Data Modeling Standards
MetricsDAO follows dimensional modeling standards. Guidelines and requirements are laid out below. Curated models must adhere to this guide for final approval to merge.
At Flipside there are many public schemas with the majority being data curated tables that are from the blockchain, including the Harmony and NEAR data curated by the MetricsDAO community. There are some that are other types such as metadata for labeling and informing across chains. In order to have analysts, from the novice user to the skilled analyst, be delighted by data, there needs to be a shared standard across the data organization on how data is curated and presented to the end user. The star schema is a mature modeling standard optimized for analytical use.

Table Layers

Bronze

  1. 1.
    Blockchain data that has been indexed and piped into Snowflake under chainwalkers schema. This includes all core data characterizing what occurs on a chain (e.g. blocks, transactions, function calls, state changes, etc). Chainwalkers 2.0 decodes log data, but does no other transformation.
  2. 2.
    The only data that has been added to this is _ingested_at and _inserted_timestamp. This has been added a requirement for all blockchains for efficiency and data integrity reasons.
  3. 3.
    Any ingested data should be in the bronze layer.
  4. 4.
    This layer is a view on the source, as such it is the only layer where {{ source() }} should be called and no transformations shall happen in bronze.

Silver

  1. 1.
    Filtered, cleaned and transformed data.
  2. 2.
    Silver models should de-duplicate bronze, as chainwalkers may re-ingest a block at a later date.
  3. 3.
    The models in this layer are incremental as to reduce compute time and cost.
  4. 4.
    Fact and dimension tables which are completely decoded (where we can), are additive (no replacing data), deduped, have not been joined to other tables. We can expose silver tables in the public facing app as a gold view.
  5. 5.
    Can be a combination of data sources.

Gold (Core)

  1. 1.
    Curated models exposed to the public front-end.
  2. 2.
    Fact and dimension tables should never be combined in tables ie: no joining transactions and labels. They can be combined in views, where the logic is done in the underlying queries.
  3. 3.
    Views that can ease the burden for analysts. The wide array of data-users include some new to SQL, new to analytics, and/or new to blockchain technology. Incorporating off-chain metadata, and even aggregations (e.g. daily summaries of key transactions) can help new users understand the ecosystem as a whole.
    1. 1.
      This also eases the burden on the underlying systems, and facilitates “Easy” bounty programs.
    2. 2.
      Facilitates learning for new users.
    3. 3.
      Examples include: labels, transfers, event logs, swaps, liquidity provision/removal, daily balances of holders, prices and decimals, daily transfer summary.
  4. 4.
    Models that accelerate analytics for a particular protocol (e.g. compound, uniswapv3, anchor, mirror schemas).

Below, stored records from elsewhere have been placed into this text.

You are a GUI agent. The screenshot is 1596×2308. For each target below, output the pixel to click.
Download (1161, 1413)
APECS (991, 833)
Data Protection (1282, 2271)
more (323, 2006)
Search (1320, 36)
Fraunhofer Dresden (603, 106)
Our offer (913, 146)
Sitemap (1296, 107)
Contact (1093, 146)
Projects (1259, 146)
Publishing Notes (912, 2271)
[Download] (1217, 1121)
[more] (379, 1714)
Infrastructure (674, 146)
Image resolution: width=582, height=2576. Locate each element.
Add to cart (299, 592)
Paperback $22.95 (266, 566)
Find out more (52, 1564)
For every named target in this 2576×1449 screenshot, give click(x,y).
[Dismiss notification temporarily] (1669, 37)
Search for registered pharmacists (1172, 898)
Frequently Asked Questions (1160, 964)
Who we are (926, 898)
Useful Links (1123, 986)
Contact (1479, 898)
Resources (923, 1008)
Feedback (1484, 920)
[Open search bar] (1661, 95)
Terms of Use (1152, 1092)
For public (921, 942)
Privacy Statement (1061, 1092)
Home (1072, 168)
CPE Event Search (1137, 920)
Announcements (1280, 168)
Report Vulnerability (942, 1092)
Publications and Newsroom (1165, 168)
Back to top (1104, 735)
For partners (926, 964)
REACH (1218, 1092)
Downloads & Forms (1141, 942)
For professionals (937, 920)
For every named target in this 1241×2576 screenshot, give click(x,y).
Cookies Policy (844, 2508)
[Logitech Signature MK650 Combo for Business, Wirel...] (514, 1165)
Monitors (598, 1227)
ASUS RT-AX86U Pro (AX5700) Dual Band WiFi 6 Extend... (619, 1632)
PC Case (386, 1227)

Descriptive Naming Conventions

3 Different Types of Tables

All tables and views should have a prefix of what type of data is within (based on star schema).
All names should_be_snake_case. Abbreviations should be avoided when possible. Abbreviations should match an iso standard ie: currency or country names, etc.
  1. 1.
    Facts (fact_)
    1. 1.
      Fact table contains measurements, metrics, and facts. Anything that is measurable, summing, averaging, anything over time.
  2. 2.
    Dimensions (dim_)
    1. 1.
      Dimension table is a companion to the fact table which contains descriptive attributes to be used as query constraining.
  3. 3.
    Convenience Views (ez_)
    1. 1.
      Convenience Views can combine facts and dimensions for reasons above. This should only be views in the gold layer.
    2. 2.
      Where analytics is doing more of the “lift” for the view.

Example of a Schema

Ethereum_
  • Fact_
    • fact_transactions
    • fact_blocks
    • fact_events
    • fact_traces
  • Dim_
    • dim_contract_metadata
    • dim_date
  • Convenience View or ez_
    • For convenience views where analytics is doing a lot of the “lifting” for the view - aggregate
    • Mostly for scavenger hunts/training/level-up
    • Examples Include:
      • ez_balances_usd_agg_daily
      • ez_dex_swapsDescriptive Naming Conventions

Automation

When creating models with incremental materialization, we need to write an incremental logic within the model. It is important for the incremental logic to be based on _inserted_timestamp and not on the block_timestamp. This is important especially when the data encounters gaps on certain dates. This enables the model to heal itself because gaps are associated with block_timestamp and when they get-inserted later, they get captured by _inserted_timestamp. Here is an example:
{% if is_incremental() %}
AND _inserted_timestamp >= (
SELECT
MAX(_inserted_timestamp) :: DATE - 1
FROM
{{ this }}
)
{% endif %}